#### To do
**1.** In the patent claims, what type of sensor does claim 4 say the lap sensing device includes?
**2.** Filter the records down to every line that contains the string "tool". Case counts.
Start of Extract to read
2. The device according to claim 1, wherein said sensor responsive
to movement is a step sensor.
3. The device according to claim 1, wherein said sensor responsive
to movement of said user is a swimming stroke sensor.
4. The device according to claim 1, wherein said lap sensing device
includes a Hall-effect sensor for determining a direction of
movement of said user.
5. The device according to claim 1, wherein said sensor responsive
to movement includes a piezoelectric sensor.
6. The device according to claim 1, wherein one of said
relationships between said laps, said distance and said time is a
split time.
7. The device according to claim 4, wherein said lap sensing device
includes a voltage controlled oscillator and wherein said first
means includes a monitoring means for monitoring the output of said
voltage control oscillator to determine the direction of movement
of said user.
8. A wrist-based fitness monitoring system worn by a user, said
system comprising; means for monitoring movement of said user as a
function of time, distance and direction and outputting a plurality
of movement signals; means for monitoring a physiological condition
of said user and outputting a monitoring signal; control means
responsive to said movement signals to synchronize said movement
signals to provide a series of relationships between said distance,
said time and said direction of movement of said user to include
lap completion information and distance completion, wherein said
control means also includes means for outputting indicators based
on said physiological output; and display means responsive to said
physiological indicators and said relationships output from said
controller in order to display said relationships and said
physiological indicators.
End of Extract to read
Start of Supplied entries
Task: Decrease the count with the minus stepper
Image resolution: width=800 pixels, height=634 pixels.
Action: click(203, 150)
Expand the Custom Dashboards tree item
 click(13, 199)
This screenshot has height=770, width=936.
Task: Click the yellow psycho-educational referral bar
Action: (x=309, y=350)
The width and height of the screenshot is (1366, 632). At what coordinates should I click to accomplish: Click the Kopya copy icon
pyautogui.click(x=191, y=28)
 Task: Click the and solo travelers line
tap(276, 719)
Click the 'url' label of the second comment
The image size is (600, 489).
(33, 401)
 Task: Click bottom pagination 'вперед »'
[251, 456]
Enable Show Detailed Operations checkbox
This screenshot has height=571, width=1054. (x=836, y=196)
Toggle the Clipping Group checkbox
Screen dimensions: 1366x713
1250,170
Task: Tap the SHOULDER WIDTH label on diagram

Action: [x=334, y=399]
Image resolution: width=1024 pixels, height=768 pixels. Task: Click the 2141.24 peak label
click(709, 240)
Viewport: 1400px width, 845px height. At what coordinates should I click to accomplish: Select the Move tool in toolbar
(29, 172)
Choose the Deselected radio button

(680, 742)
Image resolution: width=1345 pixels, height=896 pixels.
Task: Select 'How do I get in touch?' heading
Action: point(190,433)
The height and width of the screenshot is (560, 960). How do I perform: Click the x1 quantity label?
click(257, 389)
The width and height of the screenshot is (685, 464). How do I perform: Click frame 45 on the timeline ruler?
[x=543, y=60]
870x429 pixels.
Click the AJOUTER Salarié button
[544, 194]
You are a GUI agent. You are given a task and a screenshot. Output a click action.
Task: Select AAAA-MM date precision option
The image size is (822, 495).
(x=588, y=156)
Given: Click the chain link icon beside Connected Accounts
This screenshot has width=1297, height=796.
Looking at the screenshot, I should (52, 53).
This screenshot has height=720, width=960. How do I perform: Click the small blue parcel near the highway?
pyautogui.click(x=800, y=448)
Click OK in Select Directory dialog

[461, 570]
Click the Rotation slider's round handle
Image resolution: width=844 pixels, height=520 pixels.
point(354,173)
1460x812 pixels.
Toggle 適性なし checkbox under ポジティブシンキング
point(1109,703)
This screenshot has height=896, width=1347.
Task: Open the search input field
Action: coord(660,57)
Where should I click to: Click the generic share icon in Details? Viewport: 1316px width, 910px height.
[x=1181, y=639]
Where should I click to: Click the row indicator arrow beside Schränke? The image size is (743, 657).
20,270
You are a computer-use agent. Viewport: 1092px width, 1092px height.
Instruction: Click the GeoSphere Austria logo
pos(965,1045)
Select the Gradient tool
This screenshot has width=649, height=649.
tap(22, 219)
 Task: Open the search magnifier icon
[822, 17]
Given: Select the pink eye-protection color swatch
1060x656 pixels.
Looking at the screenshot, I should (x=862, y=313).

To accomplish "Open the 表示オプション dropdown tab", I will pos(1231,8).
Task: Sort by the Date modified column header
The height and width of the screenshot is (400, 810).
End of Supplied entries
#### List of solutions
**1.** A Hall-effect sensor, used to determine the direction of the user's movement.

**2.**
Viewport: 1400px width, 845px height. At what coordinates should I click to accomplish: Select the Move tool in toolbar
Select the Gradient tool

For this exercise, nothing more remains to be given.